Bonjour ! Nous sommes le mardi 4 juin 2024 et vous lisez Pomélo, la newsletter des infos et tendances food publiée chaque matin du mardi au vendredi.
💰 La terrasse, poule aux oeufs d’or des restaurants parisiens (1/3). “A Paris sur l’ensemble de l’année, on estime que 30 % du chiffre d’affaires en dépend”, indique Franck Delvaux, président de l’UMIH Paris-Île-de-France, au média l’Informé. Tant mieux pour les restaurateurs sauf que ces derniers abusent parfois de l’espace public voire l’utilisent de façon illégale alors que les punitions en la matière sont très faibles. L’Informé parle notamment du Café de Flore à Saint-Germain-des-Près avec une contre-terrasse de 13m2 qui “mange plus de la moitié du trottoir et gêne la circulation des piétons. Cette extension n’apparaît pas sur le registre des autorisations de la Mairie”, écrit le journal en ligne.

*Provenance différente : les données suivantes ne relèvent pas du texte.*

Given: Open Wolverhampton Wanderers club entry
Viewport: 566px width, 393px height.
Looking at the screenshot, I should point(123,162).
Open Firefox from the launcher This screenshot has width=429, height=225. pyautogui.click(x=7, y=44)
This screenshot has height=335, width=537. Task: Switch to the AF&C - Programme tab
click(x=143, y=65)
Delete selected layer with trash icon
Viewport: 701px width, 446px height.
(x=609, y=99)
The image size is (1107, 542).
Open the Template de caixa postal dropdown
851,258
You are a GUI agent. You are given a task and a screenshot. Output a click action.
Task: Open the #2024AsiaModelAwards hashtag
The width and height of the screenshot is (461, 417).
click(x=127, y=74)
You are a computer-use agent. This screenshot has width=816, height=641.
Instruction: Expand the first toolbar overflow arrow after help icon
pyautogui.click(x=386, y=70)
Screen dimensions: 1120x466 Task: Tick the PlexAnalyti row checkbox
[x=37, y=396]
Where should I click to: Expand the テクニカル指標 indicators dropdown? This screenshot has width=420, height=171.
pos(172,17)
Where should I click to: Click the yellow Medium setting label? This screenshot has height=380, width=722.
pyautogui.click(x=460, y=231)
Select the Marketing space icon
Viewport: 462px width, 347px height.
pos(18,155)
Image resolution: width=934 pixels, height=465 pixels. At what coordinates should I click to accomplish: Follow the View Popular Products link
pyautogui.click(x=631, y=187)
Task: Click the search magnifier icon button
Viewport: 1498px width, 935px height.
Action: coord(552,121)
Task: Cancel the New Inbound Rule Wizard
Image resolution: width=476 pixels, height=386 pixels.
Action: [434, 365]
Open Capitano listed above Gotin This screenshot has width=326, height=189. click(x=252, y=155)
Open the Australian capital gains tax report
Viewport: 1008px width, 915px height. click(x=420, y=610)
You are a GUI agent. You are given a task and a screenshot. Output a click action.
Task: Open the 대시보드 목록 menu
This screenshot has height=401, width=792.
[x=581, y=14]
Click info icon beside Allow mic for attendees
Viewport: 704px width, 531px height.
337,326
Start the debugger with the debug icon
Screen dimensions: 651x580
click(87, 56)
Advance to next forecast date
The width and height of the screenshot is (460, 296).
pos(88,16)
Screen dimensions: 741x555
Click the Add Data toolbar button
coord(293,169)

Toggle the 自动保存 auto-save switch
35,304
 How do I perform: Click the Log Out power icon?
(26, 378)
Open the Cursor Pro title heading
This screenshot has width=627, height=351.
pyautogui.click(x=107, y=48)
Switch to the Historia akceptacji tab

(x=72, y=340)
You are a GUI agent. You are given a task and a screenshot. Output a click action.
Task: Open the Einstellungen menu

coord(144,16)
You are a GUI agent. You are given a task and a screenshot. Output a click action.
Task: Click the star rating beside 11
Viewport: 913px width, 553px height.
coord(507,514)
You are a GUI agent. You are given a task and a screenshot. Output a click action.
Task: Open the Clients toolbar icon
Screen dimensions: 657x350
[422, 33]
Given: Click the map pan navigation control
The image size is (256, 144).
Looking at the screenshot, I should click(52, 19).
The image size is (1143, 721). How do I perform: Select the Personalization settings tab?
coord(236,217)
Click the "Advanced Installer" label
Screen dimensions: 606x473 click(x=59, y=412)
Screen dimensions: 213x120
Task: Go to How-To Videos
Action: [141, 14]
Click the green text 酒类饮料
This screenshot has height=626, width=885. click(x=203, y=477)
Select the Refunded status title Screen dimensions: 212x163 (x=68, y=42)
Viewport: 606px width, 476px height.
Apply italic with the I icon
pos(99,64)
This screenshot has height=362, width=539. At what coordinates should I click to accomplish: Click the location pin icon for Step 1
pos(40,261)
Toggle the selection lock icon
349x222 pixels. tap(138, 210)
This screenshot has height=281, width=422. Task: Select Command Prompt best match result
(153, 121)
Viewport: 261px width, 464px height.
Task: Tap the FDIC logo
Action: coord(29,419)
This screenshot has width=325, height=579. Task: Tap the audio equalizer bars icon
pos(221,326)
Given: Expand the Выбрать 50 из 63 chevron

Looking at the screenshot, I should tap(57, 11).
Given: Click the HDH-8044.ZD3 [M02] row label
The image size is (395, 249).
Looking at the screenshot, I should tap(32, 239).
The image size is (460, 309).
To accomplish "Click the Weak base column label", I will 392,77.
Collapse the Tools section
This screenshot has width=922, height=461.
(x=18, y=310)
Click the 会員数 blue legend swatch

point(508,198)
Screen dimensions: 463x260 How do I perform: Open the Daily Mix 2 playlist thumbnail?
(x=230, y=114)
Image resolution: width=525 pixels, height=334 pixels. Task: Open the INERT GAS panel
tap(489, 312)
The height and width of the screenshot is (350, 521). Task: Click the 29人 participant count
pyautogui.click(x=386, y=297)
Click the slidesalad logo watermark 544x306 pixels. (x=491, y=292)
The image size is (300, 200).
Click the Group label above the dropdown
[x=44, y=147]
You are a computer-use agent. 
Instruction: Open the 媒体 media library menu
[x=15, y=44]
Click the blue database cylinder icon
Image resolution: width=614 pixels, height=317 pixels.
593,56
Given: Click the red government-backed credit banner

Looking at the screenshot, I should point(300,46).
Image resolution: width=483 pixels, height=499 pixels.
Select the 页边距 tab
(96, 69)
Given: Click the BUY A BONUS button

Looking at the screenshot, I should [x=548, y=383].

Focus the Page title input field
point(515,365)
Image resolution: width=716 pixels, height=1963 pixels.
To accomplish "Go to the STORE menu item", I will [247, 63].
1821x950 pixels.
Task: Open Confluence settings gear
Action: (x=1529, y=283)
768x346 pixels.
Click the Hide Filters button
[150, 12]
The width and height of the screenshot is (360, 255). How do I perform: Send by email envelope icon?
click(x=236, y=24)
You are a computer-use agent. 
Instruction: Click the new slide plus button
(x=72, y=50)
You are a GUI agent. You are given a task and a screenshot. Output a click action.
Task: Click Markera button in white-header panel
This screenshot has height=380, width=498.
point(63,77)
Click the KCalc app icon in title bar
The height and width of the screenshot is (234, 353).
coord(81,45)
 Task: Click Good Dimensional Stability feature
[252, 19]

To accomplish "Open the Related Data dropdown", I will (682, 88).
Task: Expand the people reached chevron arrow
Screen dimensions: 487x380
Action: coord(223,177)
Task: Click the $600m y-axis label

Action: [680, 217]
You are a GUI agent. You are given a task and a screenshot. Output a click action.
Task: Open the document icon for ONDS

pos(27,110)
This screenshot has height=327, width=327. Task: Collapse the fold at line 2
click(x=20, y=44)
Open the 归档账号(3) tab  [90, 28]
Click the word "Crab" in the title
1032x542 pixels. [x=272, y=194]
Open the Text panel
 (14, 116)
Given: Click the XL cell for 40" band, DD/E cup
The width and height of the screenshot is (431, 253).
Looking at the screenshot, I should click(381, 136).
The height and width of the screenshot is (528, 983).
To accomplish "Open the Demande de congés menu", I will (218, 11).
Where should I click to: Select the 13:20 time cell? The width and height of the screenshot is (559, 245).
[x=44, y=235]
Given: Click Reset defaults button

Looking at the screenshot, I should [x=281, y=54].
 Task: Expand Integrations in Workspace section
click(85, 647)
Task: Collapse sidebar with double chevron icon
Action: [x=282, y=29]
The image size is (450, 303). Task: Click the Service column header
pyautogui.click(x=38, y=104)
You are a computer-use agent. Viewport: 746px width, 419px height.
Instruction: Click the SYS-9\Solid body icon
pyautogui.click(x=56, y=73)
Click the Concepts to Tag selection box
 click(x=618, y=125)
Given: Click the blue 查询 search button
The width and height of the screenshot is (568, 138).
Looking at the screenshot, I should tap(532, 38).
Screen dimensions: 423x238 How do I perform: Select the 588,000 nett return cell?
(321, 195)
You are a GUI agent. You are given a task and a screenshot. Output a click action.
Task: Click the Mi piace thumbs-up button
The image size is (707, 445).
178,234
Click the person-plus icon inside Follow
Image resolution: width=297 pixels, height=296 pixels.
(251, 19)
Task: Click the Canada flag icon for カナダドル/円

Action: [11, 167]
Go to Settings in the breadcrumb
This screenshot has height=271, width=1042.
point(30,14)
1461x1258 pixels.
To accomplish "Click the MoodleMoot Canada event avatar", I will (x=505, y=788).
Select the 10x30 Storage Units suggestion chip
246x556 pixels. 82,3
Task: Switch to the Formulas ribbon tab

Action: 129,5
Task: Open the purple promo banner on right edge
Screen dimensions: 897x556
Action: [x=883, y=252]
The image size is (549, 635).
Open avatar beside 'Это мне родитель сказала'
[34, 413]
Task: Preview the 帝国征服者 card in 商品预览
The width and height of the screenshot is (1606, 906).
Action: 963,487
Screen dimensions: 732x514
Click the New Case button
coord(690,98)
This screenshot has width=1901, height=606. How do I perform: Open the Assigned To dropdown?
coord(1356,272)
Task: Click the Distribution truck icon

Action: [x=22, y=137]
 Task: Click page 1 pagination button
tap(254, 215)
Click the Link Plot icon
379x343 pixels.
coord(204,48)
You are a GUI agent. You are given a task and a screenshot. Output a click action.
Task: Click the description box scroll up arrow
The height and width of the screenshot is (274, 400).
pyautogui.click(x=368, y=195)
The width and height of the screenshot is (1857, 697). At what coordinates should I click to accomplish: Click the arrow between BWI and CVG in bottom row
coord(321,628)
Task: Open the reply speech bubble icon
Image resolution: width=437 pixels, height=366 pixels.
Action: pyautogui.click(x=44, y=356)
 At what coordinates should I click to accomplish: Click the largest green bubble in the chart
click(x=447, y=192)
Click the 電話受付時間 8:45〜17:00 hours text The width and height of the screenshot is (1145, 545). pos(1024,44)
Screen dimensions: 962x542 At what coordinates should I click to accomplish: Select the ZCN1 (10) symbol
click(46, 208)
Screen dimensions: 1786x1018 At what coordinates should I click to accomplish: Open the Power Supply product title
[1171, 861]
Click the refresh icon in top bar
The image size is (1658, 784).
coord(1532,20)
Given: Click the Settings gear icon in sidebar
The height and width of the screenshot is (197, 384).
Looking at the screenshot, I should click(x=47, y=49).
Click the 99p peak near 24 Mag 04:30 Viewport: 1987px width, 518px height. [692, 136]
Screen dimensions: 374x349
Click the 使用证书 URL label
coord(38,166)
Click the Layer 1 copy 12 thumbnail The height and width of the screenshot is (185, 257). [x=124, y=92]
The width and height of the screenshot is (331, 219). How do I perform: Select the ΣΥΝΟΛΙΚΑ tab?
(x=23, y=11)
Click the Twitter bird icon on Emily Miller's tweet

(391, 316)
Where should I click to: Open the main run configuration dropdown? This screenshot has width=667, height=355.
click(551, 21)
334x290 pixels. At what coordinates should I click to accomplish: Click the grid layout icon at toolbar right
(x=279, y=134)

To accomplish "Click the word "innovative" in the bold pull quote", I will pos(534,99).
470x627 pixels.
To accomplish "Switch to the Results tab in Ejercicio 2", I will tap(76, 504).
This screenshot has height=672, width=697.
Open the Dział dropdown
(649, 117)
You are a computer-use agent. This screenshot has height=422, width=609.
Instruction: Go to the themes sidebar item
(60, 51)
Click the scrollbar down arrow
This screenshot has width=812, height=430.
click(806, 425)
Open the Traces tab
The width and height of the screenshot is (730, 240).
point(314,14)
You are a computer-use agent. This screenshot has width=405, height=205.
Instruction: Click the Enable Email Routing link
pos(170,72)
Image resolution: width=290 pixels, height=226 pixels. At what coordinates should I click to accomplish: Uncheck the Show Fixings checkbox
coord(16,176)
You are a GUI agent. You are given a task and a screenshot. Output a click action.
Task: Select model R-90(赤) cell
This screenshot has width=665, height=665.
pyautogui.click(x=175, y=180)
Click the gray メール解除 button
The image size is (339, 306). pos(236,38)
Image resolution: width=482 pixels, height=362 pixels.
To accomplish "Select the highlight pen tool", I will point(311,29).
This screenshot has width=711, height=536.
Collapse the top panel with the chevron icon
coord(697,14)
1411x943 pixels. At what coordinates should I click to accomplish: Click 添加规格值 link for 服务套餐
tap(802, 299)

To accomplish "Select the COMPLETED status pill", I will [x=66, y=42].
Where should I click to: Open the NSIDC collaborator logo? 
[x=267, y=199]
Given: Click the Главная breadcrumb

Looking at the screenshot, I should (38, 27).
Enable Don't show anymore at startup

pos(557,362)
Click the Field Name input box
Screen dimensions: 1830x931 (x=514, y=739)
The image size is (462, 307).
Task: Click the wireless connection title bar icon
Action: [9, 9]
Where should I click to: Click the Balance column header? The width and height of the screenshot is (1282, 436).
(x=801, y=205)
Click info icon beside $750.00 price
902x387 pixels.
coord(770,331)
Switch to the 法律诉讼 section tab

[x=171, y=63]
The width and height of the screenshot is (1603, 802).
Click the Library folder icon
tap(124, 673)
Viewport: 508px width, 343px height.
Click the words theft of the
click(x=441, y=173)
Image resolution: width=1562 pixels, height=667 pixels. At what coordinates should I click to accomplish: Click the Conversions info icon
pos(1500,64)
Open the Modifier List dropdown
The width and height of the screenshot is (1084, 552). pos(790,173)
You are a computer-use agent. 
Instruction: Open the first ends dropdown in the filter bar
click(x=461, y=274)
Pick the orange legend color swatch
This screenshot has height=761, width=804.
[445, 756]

(2/3) Autre exemple avec la brasserie Le Royal Trinité. L’établissement “s’est acquitté en 2022 de de 5 991 euros de redevance pour 62 m2 de terrasse, soit à peine 0,2 % de son chiffre d’affaires et 96 euros du mètre carré. À titre de comparaison, un local commercial dans ce quartier se loue en moyenne 545 euros par mètre carré et par an… Ce bradage vaut également pour les 3 500 terrasses dites estivales : en 2022, elles ont rapporté à la municipalité 4,3 millions d’euros en tout et pour tout, soit 1 228 euros par adresse pour sept mois d’exploitation, ce qui équivaut à moins de 6 euros par jour et par établissement. Bien moins qu’une place de stationnement (jusqu’à 6 euros par heure) dont le nombre a beaucoup diminué”, peut-on lire dans l’article.